Vejo tudo com absorvência, sorrio, fotografo, tenho vontade de telefonar a alguém só para dizer que estou encantada ou que quero companhia para fazer um boneco de neve. Mas na realidade estou apenas a ver; a capacidade de descrever com exactidão parece ter de facto congelado. Não consigo abstrair-me porém da ideia de que não fugi à minha rotina, não procurei aquele cenário, ele é que se cruzou comigo num mero dia de aulas.
A cidade tornou-se outra. Para os nórdicos, tristes com a chegada efectiva do Inverno, o manto branco é um incómodo. Para mim – de “pele castanha”, como eles dizem – o Inverno ganhou outro encanto. Teria sido já suficientemente saboroso passar mais uma tarde naquela wunderschöne Bibliothek, onde não há lugar para todos os estudantes que se encontram para estudar e fazer pausas para um café – e não os que se “encontram no café e aproveitam para estudar um pouco”. Já é – desde há muito – suficientemente saboroso estar ali sentada e não ver ninguém à minha volta que fale a minha língua, nem tão-pouco os senhores que me deram os textos que vou para ali ler. Já é suficientemente gratificante, enquanto estudante, falar com orgulho deste livro, daquela pesquisa, daquele trabalho, sem sequer pensar na hipótese de nos sentarmos numa mesa onde um aviso indica que “aqui não é permitido estudar”.

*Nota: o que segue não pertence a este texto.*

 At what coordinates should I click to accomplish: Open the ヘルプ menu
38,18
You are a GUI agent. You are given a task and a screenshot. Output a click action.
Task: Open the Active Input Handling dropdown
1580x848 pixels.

Teria sido tudo tão suficientemente alucinante só por perceber que estou num espaço deliciosamente não-familiar. E ainda pude desfrutar da sensação, quente, de desviar o olhar para a janela e ver a neve cair com força. Só aí esqueci os deveres de estudante, voltei a ser criança, arrumei tudo e corri lá para fora, sorrindo sozinha por aqui estar.
Esse tal de Erasmus é tão mais do que um estatuto.